## Data listing
>>>>>
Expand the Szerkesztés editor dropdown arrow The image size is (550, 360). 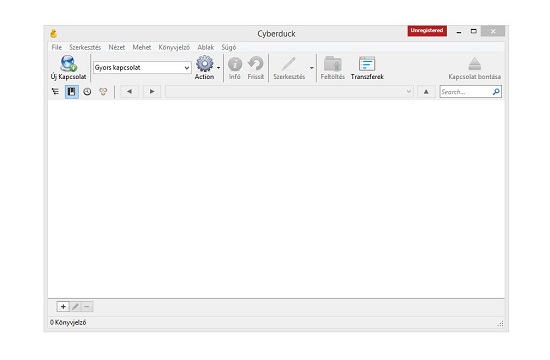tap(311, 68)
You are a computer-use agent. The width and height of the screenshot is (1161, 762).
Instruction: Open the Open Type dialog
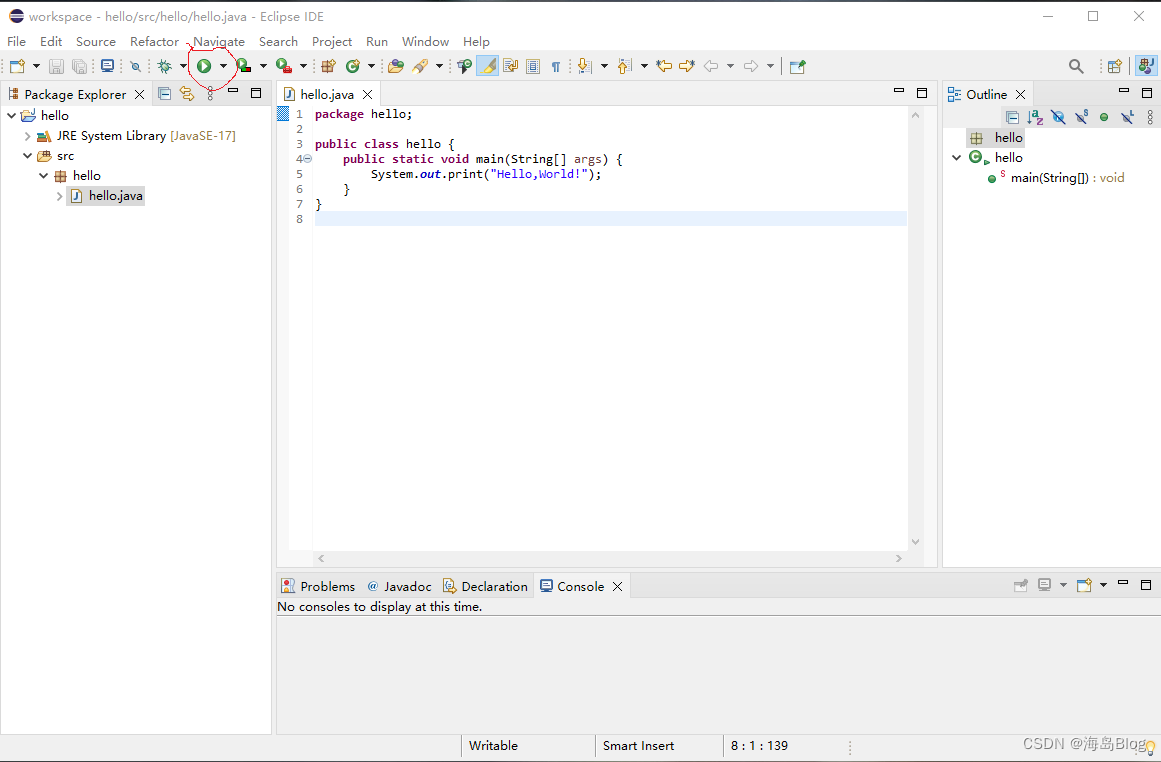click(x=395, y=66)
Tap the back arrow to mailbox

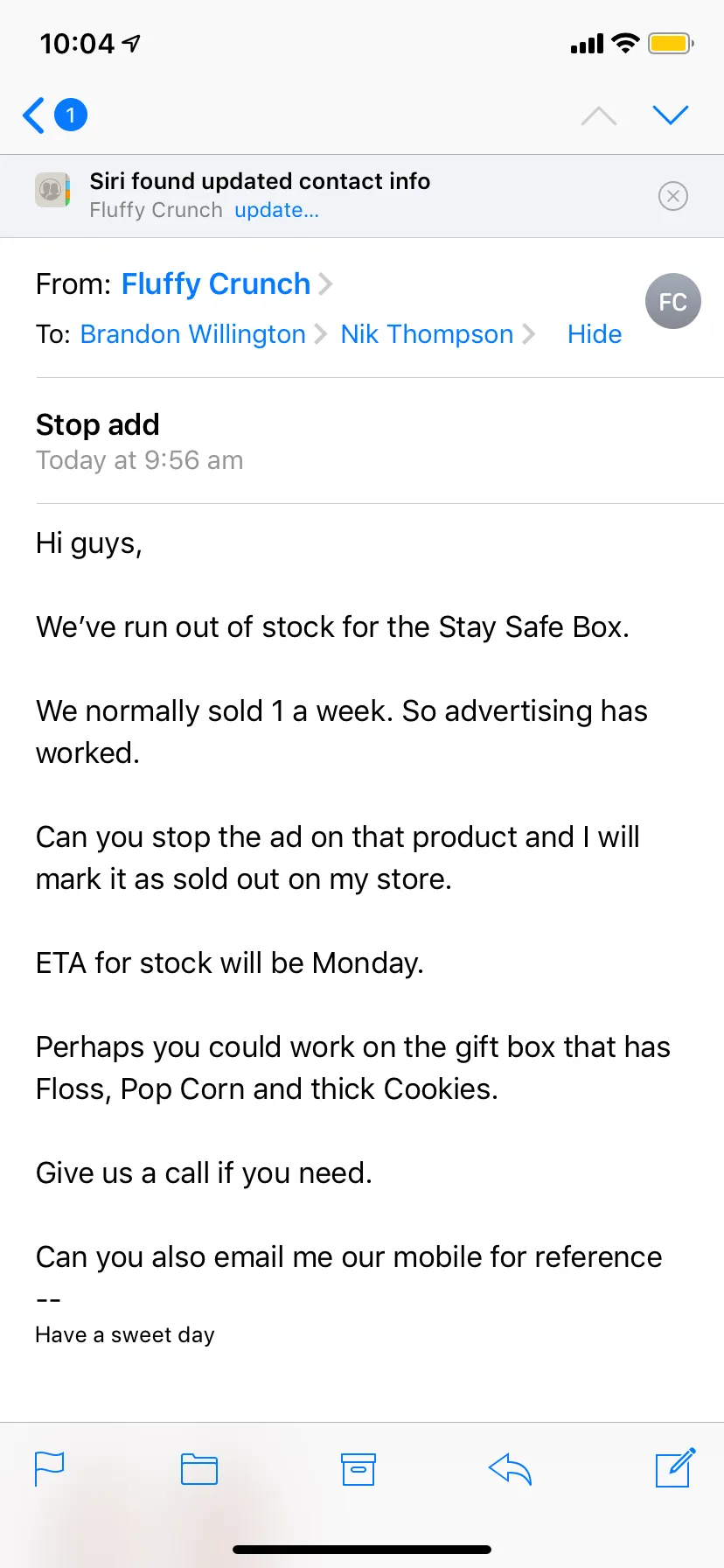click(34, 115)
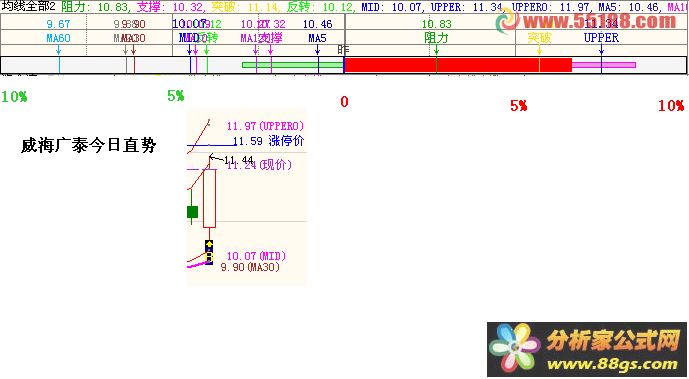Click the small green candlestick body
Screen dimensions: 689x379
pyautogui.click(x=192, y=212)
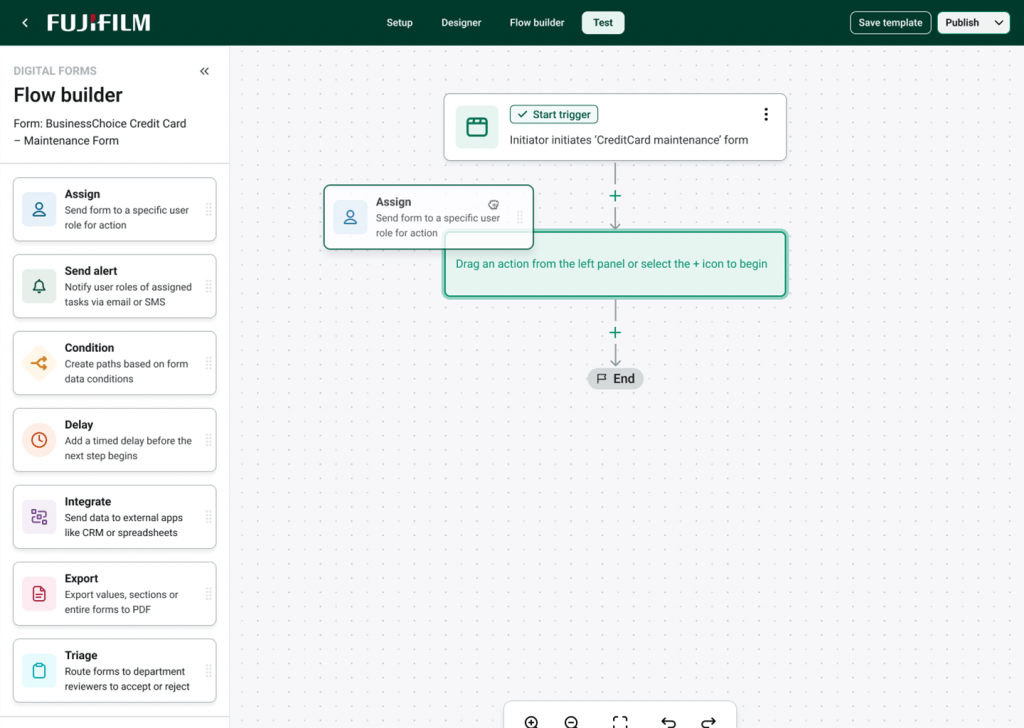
<<<<<
## Exercise details
Repeat word for word the lines beginning at the one with "Instruction: Open the Open Type dialog" and ending at the final line of the records above, both included, and no others. Leave the pictures out.

## Written solution
Instruction: Open the Open Type dialog
click(x=395, y=66)
Tap the back arrow to mailbox

click(34, 115)
Click the small green candlestick body
Screen dimensions: 689x379
pyautogui.click(x=192, y=212)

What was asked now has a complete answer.